WASHINGTON - The legal showdown
over the funding of national political campaigns began in earnest
Wednesday in the most majestic courtroom in U.S. District Court,
with some of the most distinguished lawyers in the national sparring
over the implications and the esoteric technicalities of the new law
that shapes the nation's electoral process.
In the vast, ceremonial courtroom
of the courthouse that lies at the foot of Capitol Hill, a
three-judge panel listened as attorneys for more than 80 activist
groups, representatives of both political parties, and several
members of Congress decried the Bipartisan Campaign Reform Act of
2002 as an illegal act that "criminalizes free speech."
The judges listened as attorneys
representing another significant part of the nation - the Justice
Department, 19 states, more members of Congress and a set of
reform-minded nonprofit agencies - defended the law as the will of
Congress and salvation from a tidal wave of soft money that has
"thoroughly debilitated the people's faith in the political
system."
The challenge to the law, which
will be decided by the U.S. Supreme Court next year, is poised to be
the most important single decision in campaign financing since the
1976 Supreme Court decision Buckley vs. Valeo, which has shaped
fund-raising law for the past quarter century.

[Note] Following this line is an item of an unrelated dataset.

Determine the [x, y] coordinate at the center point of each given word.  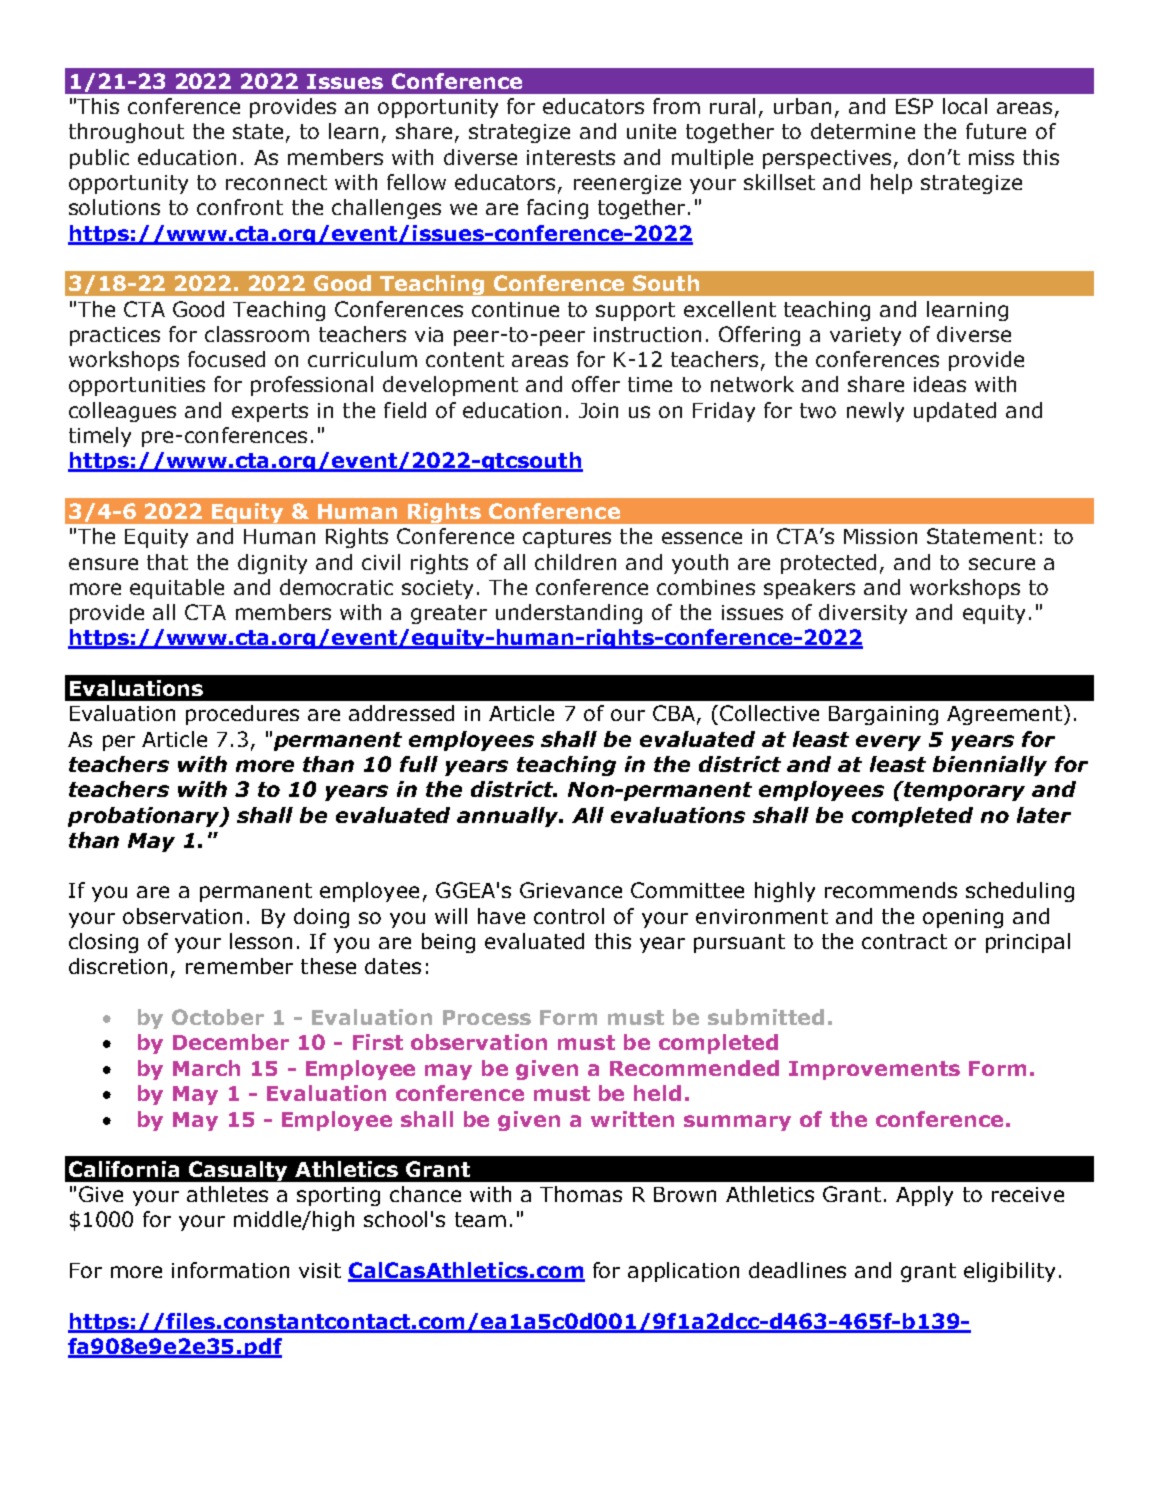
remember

"In addition to federalism and
freedom of speech... this case is also about equality," said Kenneth
Starr, the former solicitor general and Whitewater prosecutor who
opened the day's arguments by attacking the new law's restrictions
on national political parties using "soft money." "It anoints
winners and declares losers."
He was countered by Roger Witten,
one of the attorneys representing Sens. John McCain, R-Ariz., and
Russell Feingold, D-Wis., the congressional sponsors of the law, who
said the bill was long overdue.
"This law is designed to repair a
thoroughly broken campaign finance system that has been brought to
its knees by massive cheating," Witten said, listing some of the
former party chairs and members of Congress who had submitted
written depositions about the problems caused by unlimited donations
to political parties. "They're all telling this court that
money corrupts. That unions, corporations and wealthy
individuals... pay to play."
The day's arguments before a
special panel of three federal judges represents the first legal
challenge to the McCain-Feingold bill, as it is popularly known,
since it was passed earlier this year after seven years of
congressional debate.
There will be a half-day of
hearings today.
The court was packed with more
than 225 observers for Wednesday's arguments, which presented
starkly different visions of the same law.
The defendants say the overarching
theme of the new law is to plug loopholes that corporations, unions
and political parties have exploited during the past 20 years to
evade campaign finance laws. Those donations to political
parties for use in state and national elections, often in excess of
$100,000, lead to the appearance of corruption, attorneys
said.
Richard Bader, assistant general
counsel for the Federal Elections Commission, told that court that
soft money started with a "trickle" of $18 million in 1980, but had
grown to a "river" of $458 million raised in the 2000 election
cycle.
But critics counter that the new
bill goes too far and would abridge First Amendment protections of
free speech, divorce national political parties from their state
affiliates and actually increase the influence of special interest
groups, who would not be bound by the same restrictions on campaign
spending as national political parties.